→ Exercise
Somewhere below are a line with "The image size is (957, 682)." and a later line with "Task: Click the first Physics list item". Output exactly those lines and all lines between them.

○ ○ ○ ○ ○ ○ ○

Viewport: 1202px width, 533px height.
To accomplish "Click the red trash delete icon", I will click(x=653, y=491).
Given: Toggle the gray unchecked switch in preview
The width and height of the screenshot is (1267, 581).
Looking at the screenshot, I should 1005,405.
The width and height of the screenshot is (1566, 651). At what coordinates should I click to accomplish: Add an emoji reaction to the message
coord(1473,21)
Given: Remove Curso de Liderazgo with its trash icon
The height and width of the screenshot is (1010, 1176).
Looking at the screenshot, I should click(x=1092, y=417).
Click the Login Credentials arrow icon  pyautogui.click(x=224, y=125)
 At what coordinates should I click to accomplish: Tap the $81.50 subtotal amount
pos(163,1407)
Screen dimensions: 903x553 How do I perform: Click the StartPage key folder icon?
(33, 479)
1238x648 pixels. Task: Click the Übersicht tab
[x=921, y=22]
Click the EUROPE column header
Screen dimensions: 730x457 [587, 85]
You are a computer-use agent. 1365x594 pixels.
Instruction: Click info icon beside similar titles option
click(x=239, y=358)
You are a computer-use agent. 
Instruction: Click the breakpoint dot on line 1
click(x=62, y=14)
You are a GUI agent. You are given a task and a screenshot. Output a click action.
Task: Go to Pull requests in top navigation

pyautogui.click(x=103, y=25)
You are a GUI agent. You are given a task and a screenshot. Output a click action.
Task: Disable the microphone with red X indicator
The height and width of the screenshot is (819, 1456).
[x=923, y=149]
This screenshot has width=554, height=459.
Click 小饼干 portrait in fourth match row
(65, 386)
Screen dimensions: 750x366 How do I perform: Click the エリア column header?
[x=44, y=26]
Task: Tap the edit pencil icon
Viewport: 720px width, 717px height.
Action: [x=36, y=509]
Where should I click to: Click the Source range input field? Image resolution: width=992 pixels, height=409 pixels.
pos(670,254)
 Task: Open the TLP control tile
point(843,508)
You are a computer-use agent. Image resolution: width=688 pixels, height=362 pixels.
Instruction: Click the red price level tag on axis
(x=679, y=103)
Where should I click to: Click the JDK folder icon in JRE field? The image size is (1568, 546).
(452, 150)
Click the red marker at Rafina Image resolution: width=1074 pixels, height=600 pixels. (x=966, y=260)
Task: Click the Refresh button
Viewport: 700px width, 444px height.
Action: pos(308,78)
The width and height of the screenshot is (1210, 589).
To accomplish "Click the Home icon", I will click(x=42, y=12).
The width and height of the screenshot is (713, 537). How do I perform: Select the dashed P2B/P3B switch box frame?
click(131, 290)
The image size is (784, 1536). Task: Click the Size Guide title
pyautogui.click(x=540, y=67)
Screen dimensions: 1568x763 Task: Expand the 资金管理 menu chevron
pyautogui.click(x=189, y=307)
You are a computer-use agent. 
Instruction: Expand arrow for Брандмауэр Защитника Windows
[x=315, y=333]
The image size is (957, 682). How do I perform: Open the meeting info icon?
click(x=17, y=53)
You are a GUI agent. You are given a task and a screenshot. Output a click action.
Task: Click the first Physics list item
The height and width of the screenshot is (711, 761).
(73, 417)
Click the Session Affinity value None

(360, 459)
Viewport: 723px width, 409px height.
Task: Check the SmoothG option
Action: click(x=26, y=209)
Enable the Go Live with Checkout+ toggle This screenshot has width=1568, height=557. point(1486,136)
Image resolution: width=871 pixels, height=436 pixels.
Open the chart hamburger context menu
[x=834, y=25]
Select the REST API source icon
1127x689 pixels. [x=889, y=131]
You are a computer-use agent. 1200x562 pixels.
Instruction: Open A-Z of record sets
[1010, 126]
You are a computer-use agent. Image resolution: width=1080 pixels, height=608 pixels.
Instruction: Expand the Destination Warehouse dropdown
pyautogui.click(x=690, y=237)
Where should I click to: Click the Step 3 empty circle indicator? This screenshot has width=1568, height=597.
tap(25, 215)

○ ○ ○ ○ ○ ○ ○

→ Output of the task
The image size is (957, 682). How do I perform: Open the meeting info icon?
click(x=17, y=53)
You are a GUI agent. You are given a task and a screenshot. Output a click action.
Task: Click the first Physics list item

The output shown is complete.